Task objective - Reproduce the complete TasNet README below, word for word.

--- start of Source passage ---

A PyTorch implementation of "TasNet: Time-domain Audio Separation Network for Real-time, single-channel speech separation", published in ICASSP2018, by Yi Luo and Nima Mesgarani.
- PyTorch 0.4.1+
- Python3 (Recommend Anaconda)
pip install -r requirements.txt
- If you need to convert wjs0 to wav format and generate mixture files,
cd tools; make
See egs/wsj0/run.sh
for example and modify related wsj0 data path.
- Stage 0: Convert sphere format to wav format and generate mixture (optional)
- Stage 1: Generating json files including wav path and duration
- Stage 2: Training
- Stage 3: Evaluate separation performance
- Stage 4: Separate speech using TasNet
Method | Causal | SDRi | SI-SNRi | Config |
---|---|---|---|---|
TasNet-BLSTM (Paper) | No | 11.1 | 10.8 | |
TasNet-BLSTM (Mine) | No | 11.84 | 11.54 | L40 N500 hidden500 layer4 lr1e-3 epoch100 bs10 |
TasNet-BLSTM (Mine) | No | 11.77 | 11.46 | Above + L2 1e-4 |
TasNet-BLSTM (Mine) | No | 13.07 | 12.78 | Above + L2 1e-5 |
- Layer normlization described in paper
- LSTM skip connection
- Curriculum learning

--- end of Source passage ---
--- start of Entries supplied ---

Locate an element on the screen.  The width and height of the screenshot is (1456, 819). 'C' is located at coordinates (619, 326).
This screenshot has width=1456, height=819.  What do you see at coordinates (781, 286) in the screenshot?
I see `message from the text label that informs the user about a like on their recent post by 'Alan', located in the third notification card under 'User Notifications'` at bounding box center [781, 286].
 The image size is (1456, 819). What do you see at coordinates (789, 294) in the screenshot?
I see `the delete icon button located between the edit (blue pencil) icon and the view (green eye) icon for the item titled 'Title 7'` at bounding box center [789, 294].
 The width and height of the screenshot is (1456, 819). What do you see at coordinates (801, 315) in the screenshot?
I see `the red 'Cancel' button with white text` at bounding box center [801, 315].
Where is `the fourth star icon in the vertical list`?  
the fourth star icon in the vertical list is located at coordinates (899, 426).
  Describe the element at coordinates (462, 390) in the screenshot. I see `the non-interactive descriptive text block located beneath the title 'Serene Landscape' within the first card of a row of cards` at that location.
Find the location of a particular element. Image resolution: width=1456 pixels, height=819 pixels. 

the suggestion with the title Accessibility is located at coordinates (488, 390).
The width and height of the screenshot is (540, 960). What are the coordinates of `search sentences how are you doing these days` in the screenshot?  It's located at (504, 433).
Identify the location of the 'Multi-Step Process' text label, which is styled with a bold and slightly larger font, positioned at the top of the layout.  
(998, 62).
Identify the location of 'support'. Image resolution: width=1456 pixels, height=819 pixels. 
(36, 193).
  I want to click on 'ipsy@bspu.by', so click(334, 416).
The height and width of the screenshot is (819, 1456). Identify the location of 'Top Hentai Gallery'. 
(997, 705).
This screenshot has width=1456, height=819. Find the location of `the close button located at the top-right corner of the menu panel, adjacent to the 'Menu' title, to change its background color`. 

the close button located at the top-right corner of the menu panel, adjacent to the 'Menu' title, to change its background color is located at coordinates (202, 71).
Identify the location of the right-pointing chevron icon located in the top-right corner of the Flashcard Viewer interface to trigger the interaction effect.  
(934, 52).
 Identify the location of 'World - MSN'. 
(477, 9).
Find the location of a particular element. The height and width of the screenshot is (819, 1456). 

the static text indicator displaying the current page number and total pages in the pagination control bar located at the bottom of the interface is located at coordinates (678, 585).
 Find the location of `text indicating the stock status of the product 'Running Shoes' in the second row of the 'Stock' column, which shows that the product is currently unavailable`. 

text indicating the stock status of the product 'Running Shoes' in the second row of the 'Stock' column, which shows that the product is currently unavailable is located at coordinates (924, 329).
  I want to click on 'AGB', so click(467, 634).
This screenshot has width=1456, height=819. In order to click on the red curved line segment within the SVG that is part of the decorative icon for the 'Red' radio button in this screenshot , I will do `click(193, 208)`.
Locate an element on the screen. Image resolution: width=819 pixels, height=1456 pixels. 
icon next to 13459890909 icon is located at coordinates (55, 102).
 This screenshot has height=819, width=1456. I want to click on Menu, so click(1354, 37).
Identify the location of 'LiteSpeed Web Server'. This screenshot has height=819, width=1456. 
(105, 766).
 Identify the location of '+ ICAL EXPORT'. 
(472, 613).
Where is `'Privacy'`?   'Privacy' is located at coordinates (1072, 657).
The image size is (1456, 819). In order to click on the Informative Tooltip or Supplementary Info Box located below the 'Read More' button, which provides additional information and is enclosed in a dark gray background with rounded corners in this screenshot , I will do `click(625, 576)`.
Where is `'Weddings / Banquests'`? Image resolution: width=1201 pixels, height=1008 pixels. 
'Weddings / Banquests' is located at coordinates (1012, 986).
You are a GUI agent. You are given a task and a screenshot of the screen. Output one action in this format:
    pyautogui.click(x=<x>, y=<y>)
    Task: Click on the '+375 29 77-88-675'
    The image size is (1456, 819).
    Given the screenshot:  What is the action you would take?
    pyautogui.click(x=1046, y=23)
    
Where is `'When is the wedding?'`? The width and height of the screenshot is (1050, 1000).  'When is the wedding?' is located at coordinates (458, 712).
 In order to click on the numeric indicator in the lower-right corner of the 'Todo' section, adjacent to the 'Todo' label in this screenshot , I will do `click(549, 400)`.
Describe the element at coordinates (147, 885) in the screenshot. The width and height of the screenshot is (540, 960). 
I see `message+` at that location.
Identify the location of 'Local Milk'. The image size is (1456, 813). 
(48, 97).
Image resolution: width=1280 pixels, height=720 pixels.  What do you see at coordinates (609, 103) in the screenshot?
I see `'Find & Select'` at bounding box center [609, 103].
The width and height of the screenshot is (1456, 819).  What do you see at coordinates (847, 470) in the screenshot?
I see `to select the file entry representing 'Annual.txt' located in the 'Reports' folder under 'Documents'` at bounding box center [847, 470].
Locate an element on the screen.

--- end of Entries supplied ---

Result for this task -
A PyTorch implementation of "TasNet: Time-domain Audio Separation Network for Real-time, single-channel speech separation", published in ICASSP2018, by Yi Luo and Nima Mesgarani.
- PyTorch 0.4.1+
- Python3 (Recommend Anaconda)
pip install -r requirements.txt
- If you need to convert wjs0 to wav format and generate mixture files,
cd tools; make
See egs/wsj0/run.sh
for example and modify related wsj0 data path.
- Stage 0: Convert sphere format to wav format and generate mixture (optional)
- Stage 1: Generating json files including wav path and duration
- Stage 2: Training
- Stage 3: Evaluate separation performance
- Stage 4: Separate speech using TasNet
Method | Causal | SDRi | SI-SNRi | Config |
---|---|---|---|---|
TasNet-BLSTM (Paper) | No | 11.1 | 10.8 | |
TasNet-BLSTM (Mine) | No | 11.84 | 11.54 | L40 N500 hidden500 layer4 lr1e-3 epoch100 bs10 |
TasNet-BLSTM (Mine) | No | 11.77 | 11.46 | Above + L2 1e-4 |
TasNet-BLSTM (Mine) | No | 13.07 | 12.78 | Above + L2 1e-5 |
- Layer normlization described in paper
- LSTM skip connection
- Curriculum learning